SNR News Story

Posted: 7/15/2026

Martin receives award for achievements as new professor

Rene Martin swimming in the Bahamas
Rene Martin swims with students at the Sapona shipwreck near the Bimini Islands in the Bahamas Study Abroad course, May 17-24, 2026.

By Ronica Stromberg

Rene Martin's career as a professor at the University of Nebraska-Lincoln has been packed with action and achievement from the start.

Since beginning in August 2024, the fish biologist has swum with sharks while co-leading three studies abroad in the Bahamas. She has published seven articles about bioluminescence and biofluorescence—the ability to glow—in fish. She has achieved worldwide recognition by discovering bioluminescence in Birds of Paradise and gaining coverage from about 60 news outlets. She has mentored two graduate students and seen one to graduation. She has taught two classes, vertebrate zoology and ichthyology, and begun preparing to teach Life 121 and Scientific Philosophy and Ethics in the fall. Besides all that, she has given birth to her first child and worked through times of sleep deprivation.

The School of Natural Resources recently recognized such accomplishments by bestowing Martin with its 2026 Early Career Faculty Award. The award recognizes a faculty member who has had an impact within the school in the first six years of employment at Nebraska.

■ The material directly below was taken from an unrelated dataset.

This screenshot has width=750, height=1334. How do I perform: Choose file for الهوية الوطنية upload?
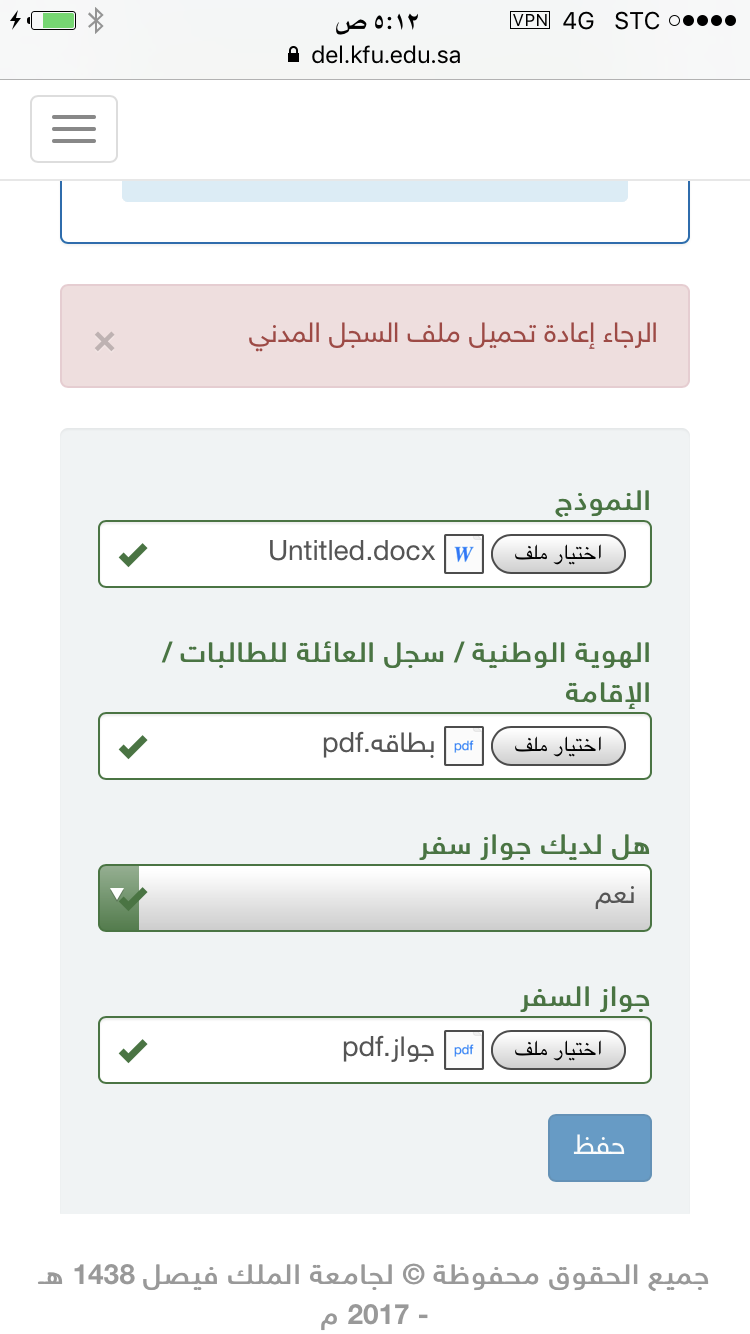tap(559, 746)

Martin said she hadn't expected the award since she was only in her second year but it meant a lot to her.

"It's definitely a representation and an acknowledgement of the effort I feel like I've tried to put in over the last two years, the very short time that I've been here," she said.

Rene Martin and Lindsey Chizinskit
Martin (on right) receives the Early Career Faculty Award after Lindsey Chizinski (on left), another professor in the School of Natural Resources, announces it at the school’s spring banquet. Photo by Marissa Lindemann

Lindsey Chizinski, an ecology lecturer and co-leader on two of the Bahamas trips, nominated Martin, saying the new professor makes shared leadership feel seamless. She noted that Martin had volunteered repeatedly for public outreach events and continued successfully publishing while mentoring students and expanding research opportunities for them with the Bahamas study abroad.

"Through her approach to mentorship, scholarship and collaboration, she is an excellent role model for women in science and a colleague I really enjoy working with," she said.

Martin talks at Women in Science conference
Martin talks about deep-sea fishes and sampling during a Women in Science event at the University of Nebraska-Lincoln in 2025.

Martin came to Nebraska from the American Museum of Natural History in New York where she worked as a postdoctoral researcher studying deep-sea and near-shore fish. Both can show bioluminescence, but she said it was far more common in deep-sea fish. Their body parts and functions that glow can aid them in camouflaging themselves, attracting prey and communicating to other fish, among other uses.

Nebraska students more familiar with sunfish, bass and catfish have been drawn to her research and the possibility of launching a career in marine biology from home.

"To know that you can be a marine biologist, even in Nebraska, they've kind of come out of the woodwork," she said.

She shows them how she has managed a career as a marine biologist in Nebraska by traveling to other places like the Bahamas for research and using specimens the university maintains for teaching and research. She can also advise them on institutions closer to shore and possibly connect students with them, if desired.

"Just having that role and being able to do one or the other, I think has been nice," she said. "I've gotten a lot of undergrad interest and grad interest just to talk about how to navigate those career choices and career paths."

Besides fostering the interests of college students, she also meets with much younger students at events like Sunday with a Scientist at Morrill Hall and Know Your Nebraska Invasives Day with the Nebraska Invasive Species Council and Nebraska Game and Parks Commission.

Martin at Sunday with a Scientist
Martin talks about biofluorescence to a child at a Sunday with a Scientist event at Morrill Hall in downtown Lincoln, January 2026.

"Kids could come up and be a scientist for a day, where they would measure fish and weigh fish to see what it was like to be a fish biologist,” Martin said.

She said she loves teaching students and that’s one reason she became a professor.

"But reaching beyond that and showing other science and teaching other science is something I really enjoy doing," she said.

One of her goals she stated for the next five years is to create and offer a marine biology course or two. Shorter-term goals she listed, and has already started on, are to catch up on lab work and fieldwork and clean and revitalize the school's collections of fish specimens to make them great for teaching.

Rene Martin, Madison Casey, Baylie Fadool
Martin (at center) attends the Joint Meeting of Ichthyologists and Herpetologists in St. Paul, Minnesota, with her graduate students, Madison Casey (on left) and Baylie Fadool, July 9-13, 2025.